Port Colborne Steelworkers Vote 98% to Reject Vale Offer
"They realized to what degree this company continues to treat them with contempt and disrespect."
PORT COLBORNE, ON, March 12 /CNW/ - After eight months of disrespect from Vale Inco, striking Steelworkers in Port Colborne have overwhelmingly rejected this foreign corporation's latest, substandard contract offer.
"Our members are angry and disappointed," Wayne Rae, President of United Steelworkers Local 6200, said Friday after the Local's members voted 98% against the Vale offer.
"Our members may be hurting after eight months on the picket line, but they have sent a clear message to Vale that they must be treated with fairness, respect and dignity," Rae said. "They deserve a contract that benefits our workers and our communities, as well as the company."
USW Local 6200 represents workers on strike at Vale's Port Colborne refinery. The Port Colborne strikers' decisive vote comes on the heels of a similar vote Thursday in Sudbury, where USW Local 6500 members rejected Vale's contract offer by a majority of 88.7%.
Of 112 eligible members of USW Local 6200, 108 members cast ballots during Friday's vote in Port Colborne. There were 106 votes to reject Vale's contract offer and two votes to accept.
"Our members would like nothing better than to return to work," USW Staff Representative Myles Sullivan said following the Port Colborne vote. "But once they had the opportunity to fully assess the details and implications of Vale's offer, they realized to what degree this company continues to treat them with contempt and disrespect."
More than 3,000 workers have been on strike against Vale in Sudbury and Port Colborne for eight months - since last July 13. More than 200 workers from Vale's operations in Voisey's Bay, NL., also members of the United Steelworkers, have been on strike since last Aug. 1.
Vale decided last weekend to make another cynical and potentially damaging contract offer to the strikers in Sudbury and Port Colborne, rather than engage in meaningful negotiations with the Steelworkers. Union members were angry to learn Vale decided to prolong the dispute rather than accept the USW's unprecedented, good-faith proposal to end the strike and settle outstanding issues through binding arbitration.
"Arbitrated settlements are common in Vale's home country of Brazil," Sullivan noted. "But when it comes to Canada, Vale callously rejects our good-faith offer, even though it would immediately end this devastating strike."
The Steelworkers' bargaining committee had unanimously recommended that union members reject Vale's substandard contract offer. During meetings this week, strikers learned of the extraordinary efforts made by their bargaining committee to try to reach a settlement with Vale during 11 days of mediated, exploratory discussions.

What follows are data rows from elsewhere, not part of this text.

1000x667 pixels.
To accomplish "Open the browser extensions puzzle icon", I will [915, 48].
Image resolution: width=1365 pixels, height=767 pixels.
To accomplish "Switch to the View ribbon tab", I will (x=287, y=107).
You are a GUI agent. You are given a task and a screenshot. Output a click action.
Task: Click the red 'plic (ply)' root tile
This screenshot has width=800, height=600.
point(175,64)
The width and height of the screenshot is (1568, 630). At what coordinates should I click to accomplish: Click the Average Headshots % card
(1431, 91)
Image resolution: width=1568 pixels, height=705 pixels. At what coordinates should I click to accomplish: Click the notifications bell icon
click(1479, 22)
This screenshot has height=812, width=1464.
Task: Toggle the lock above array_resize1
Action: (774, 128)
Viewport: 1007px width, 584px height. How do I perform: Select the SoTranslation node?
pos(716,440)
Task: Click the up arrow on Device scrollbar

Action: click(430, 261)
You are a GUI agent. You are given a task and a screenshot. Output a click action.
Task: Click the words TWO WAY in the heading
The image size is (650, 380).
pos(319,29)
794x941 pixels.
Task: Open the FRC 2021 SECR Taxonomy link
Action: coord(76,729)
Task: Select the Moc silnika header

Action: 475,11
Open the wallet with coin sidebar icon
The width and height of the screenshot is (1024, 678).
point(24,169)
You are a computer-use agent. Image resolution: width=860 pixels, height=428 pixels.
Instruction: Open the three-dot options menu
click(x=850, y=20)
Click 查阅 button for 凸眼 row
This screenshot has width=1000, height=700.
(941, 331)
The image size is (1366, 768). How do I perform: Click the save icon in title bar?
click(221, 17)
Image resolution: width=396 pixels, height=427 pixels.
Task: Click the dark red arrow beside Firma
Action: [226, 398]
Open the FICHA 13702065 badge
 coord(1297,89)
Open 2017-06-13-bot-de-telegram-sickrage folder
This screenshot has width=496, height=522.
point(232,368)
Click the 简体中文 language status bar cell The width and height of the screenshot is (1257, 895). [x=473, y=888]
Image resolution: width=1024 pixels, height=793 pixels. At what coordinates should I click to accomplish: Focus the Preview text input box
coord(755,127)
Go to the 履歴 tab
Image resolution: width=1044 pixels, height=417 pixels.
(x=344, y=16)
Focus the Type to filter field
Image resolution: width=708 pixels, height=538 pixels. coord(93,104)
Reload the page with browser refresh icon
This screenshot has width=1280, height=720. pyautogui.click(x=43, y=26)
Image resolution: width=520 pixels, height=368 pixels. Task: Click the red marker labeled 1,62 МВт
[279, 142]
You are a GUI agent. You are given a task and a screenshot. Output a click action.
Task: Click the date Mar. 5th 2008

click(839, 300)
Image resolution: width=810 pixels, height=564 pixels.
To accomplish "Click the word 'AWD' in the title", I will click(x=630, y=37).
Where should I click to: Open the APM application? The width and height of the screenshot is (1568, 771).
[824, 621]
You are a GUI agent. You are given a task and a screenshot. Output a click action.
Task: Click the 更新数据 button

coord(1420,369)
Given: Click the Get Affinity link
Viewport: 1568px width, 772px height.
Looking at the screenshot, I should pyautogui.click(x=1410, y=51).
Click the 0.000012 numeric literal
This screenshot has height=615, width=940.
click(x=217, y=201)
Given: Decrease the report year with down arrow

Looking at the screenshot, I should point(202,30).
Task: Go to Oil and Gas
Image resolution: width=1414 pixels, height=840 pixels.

The mediator called off the talks last weekend following Vale's repeated refusal to negotiate meaningfully and its rejection of the union's numerous, good-faith attempts to find common ground.
"Our members are angry that Vale refuses to share its long-term plans for its Canadian operations and workforce, particularly on issues such as jobs and investment," said Wayne Fraser, Director of USW District 6.
"How can union members, working families and communities plan and make decisions about our collective future when a foreign corporation treats us all with such contempt?"
Fraser demanded the provincial and federal governments use their levers of power and influence to compel "this foreign corporation to respect Canadian workers and traditions, negotiate a fair deal and end this unnecessary dispute that it provoked."